Feministas versus trans

Los censos de población recogen cada vez más datos para que las políticas públicas puedan estar mejor orientadas. Pero curiosamente en el Reino Unido se están planteando prescindir de la pregunta más básica que siempre ha figurado en los censos: el sexo del que responde. Si el cambio prospera, en el censo del 2021 ya no se podría saber cuántos hombres y cuántas mujeres componen la población total.

¿A qué viene este misterio? Pues sí, lo ha adivinado: se trata de que los transexuales y no-binarios no se sientan “discriminados”. ¿Cómo ponerles en la disyuntiva de elegir entre hombre y mujer, un sexo biológico en vez del género? Según la consultora Ipsos Mori, que asesora a la Oficina del Censo, requerir una simple elección entre hombre y mujer “se considera ahora irrelevante, inaceptable, invasivo, particularmente para los transexuales”.

¿Irrelevante? Durante años se nos ha repetido hasta la saciedad lo importante que era mantener la perspectiva de género en todas las políticas. Conformarse con un número absoluto y unas reglas generales solo contribuía a ocultar la distinta situación de hombres y mujeres, a olvidar las necesidades específicas del género femenino, a perpetuar la desigualdad, cuando no la opresión. Y ahora, de repente, ya no importa ni saber cuántas mujeres hay.

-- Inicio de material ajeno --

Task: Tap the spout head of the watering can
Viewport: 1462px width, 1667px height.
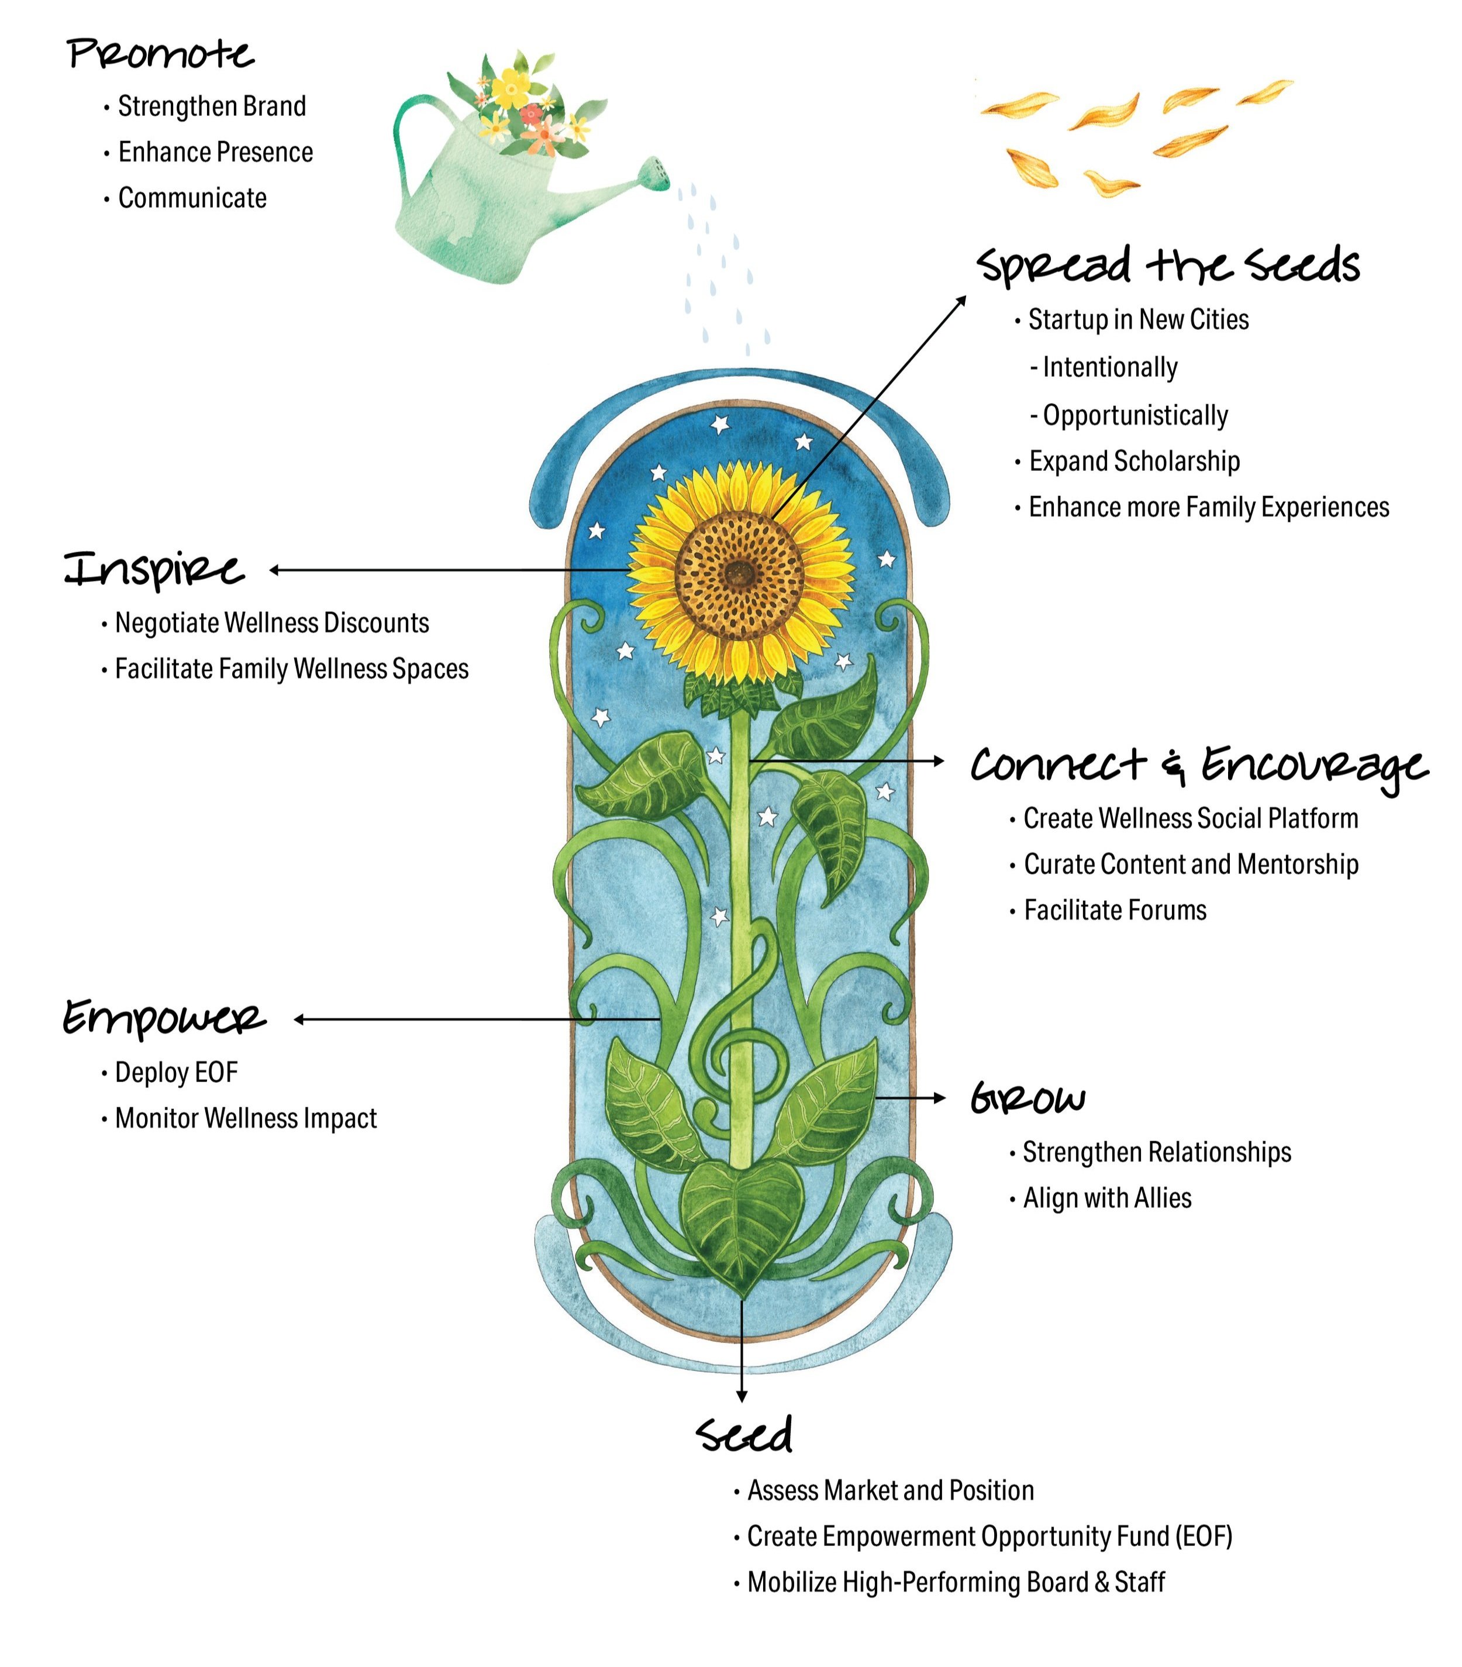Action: tap(654, 173)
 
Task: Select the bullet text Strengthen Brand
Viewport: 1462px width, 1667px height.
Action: tap(211, 106)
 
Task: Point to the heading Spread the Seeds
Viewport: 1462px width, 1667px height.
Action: tap(1168, 265)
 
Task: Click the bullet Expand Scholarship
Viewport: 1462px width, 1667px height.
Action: tap(1133, 461)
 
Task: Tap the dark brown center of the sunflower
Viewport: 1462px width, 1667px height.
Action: tap(740, 573)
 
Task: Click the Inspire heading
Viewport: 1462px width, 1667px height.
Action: tap(154, 569)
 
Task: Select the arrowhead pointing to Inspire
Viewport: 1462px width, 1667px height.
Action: tap(275, 570)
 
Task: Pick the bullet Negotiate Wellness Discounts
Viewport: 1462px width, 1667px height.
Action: tap(271, 622)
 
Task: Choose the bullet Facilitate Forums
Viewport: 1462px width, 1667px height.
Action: tap(1115, 910)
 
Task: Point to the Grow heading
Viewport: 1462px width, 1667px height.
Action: tap(1027, 1098)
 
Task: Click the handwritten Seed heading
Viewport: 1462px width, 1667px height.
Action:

Se comprende que una feminista clásica y aguerrida como Germaine Greer haya declarado al Times que las mujeres “salen perdiendo” con esta creciente tendencia a desdeñar la importancia del sexo. “Seguimos discutiendo sobre si las mujeres han conquistado ya todo lo que necesitan para ganar. Y resulta que ni tan siquiera han ganado el derecho a existir”.

Pero Germaine Greer se ha convertido ya en pensadora tóxica para lo políticamente correcto, desde que declaró que las mujeres transexuales no eran “verdaderas mujeres”. Con el mismo vigor con que antes criticaba la opresión patriarcal, mantiene ahora que el fenómeno de las mujeres trans no es más que un nuevo modo de colonización masculina del otro sexo, un intento fallido por parte de hombres de apropiarse de las características femeninas.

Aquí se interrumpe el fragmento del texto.